Fig. 6. A model for LR asymmetry in conjoined twins.

(A) The two organizers are positioned in a single blastoderm. The left and right sides of each twin are indicated. Note that the left side of the primary twin is across from the right side of the induced twin. (B) The cells of this blastoderm are oriented by polarity proteins (orange arrows) including planar cell polarity and apical basal polarity proteins. These polarity proteins are themselves oriented with respect to the anterior-posterior and dorsal-ventral axes, as described previously (Vandenberg and Levin, 2012). Within this highly organized blastoderm, both gap junctions (green cylinders) and small signaling molecules like 5-HT (purple stars) are required for proper LR patterning in the induced twin. Two roles for 5-HT are proposed. (C) One hypothesis is that 5-HT maintains subcellular asymmetries, providing an amplification of the asymmetries established by the polarity proteins.
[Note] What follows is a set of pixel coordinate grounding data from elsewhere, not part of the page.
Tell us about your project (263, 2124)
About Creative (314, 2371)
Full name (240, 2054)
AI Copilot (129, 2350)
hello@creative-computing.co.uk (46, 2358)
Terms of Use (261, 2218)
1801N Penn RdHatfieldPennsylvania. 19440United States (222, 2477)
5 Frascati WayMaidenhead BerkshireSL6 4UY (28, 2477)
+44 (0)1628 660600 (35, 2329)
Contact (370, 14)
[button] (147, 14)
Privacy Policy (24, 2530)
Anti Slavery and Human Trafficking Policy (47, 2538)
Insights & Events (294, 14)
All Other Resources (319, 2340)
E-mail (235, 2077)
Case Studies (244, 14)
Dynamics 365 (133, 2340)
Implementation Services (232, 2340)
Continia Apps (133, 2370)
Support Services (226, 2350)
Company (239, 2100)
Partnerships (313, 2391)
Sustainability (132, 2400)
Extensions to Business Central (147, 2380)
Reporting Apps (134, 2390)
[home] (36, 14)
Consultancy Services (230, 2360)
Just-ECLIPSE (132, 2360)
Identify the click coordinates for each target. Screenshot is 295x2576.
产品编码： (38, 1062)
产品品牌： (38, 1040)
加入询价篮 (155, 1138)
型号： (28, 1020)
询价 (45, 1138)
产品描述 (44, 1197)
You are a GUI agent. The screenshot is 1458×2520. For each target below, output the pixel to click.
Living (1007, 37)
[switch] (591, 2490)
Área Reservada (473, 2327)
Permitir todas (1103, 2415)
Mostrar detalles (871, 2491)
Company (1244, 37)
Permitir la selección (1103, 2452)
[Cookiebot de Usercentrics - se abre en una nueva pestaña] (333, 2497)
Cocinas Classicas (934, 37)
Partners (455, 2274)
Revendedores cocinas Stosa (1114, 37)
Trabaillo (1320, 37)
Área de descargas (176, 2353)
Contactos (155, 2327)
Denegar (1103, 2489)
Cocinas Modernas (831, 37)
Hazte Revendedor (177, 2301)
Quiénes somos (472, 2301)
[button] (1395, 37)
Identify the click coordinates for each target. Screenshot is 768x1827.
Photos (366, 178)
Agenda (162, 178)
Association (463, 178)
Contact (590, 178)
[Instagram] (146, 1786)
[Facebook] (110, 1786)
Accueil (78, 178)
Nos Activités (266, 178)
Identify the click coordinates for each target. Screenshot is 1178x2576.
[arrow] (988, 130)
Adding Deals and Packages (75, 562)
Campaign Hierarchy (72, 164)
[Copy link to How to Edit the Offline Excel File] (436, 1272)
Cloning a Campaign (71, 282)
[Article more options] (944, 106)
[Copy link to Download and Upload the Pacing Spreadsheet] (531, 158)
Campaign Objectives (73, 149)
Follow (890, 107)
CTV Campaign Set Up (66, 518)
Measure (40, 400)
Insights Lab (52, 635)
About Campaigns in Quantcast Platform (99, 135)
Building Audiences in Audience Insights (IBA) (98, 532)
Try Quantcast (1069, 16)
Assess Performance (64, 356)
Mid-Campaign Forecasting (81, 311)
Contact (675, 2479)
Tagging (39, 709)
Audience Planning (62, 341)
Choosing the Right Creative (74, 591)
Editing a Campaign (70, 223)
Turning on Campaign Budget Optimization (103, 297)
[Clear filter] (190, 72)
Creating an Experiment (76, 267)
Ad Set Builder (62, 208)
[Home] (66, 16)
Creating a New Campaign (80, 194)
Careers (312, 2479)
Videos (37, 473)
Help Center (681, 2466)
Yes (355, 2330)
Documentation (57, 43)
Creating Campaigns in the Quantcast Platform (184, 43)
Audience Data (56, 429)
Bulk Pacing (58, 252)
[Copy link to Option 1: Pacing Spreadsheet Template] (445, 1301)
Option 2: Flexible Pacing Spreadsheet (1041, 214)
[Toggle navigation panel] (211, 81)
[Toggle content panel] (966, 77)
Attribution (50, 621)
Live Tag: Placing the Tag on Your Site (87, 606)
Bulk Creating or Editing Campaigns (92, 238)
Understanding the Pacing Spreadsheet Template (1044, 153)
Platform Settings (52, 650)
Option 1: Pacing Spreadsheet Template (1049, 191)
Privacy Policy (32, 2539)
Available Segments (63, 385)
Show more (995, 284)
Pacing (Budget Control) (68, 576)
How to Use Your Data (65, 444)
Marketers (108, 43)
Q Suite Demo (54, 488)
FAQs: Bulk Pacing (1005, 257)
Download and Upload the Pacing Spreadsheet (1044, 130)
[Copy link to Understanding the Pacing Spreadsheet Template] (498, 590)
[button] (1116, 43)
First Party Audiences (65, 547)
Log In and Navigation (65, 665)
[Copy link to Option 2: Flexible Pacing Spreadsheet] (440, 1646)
Thus, each cell in the blastoderm, or perhaps only specific cells in a late LR “organizer”, has its own physiological and biochemical LR axis. (D) The second hypothesis is that a surge of 5-HT at a specific time, and perhaps again only in specific cells in a late LR “organizer”, are sufficient to induce consistent LR gene expression. Thus, asymmetric expression is not required, but a temporal pulse is needed.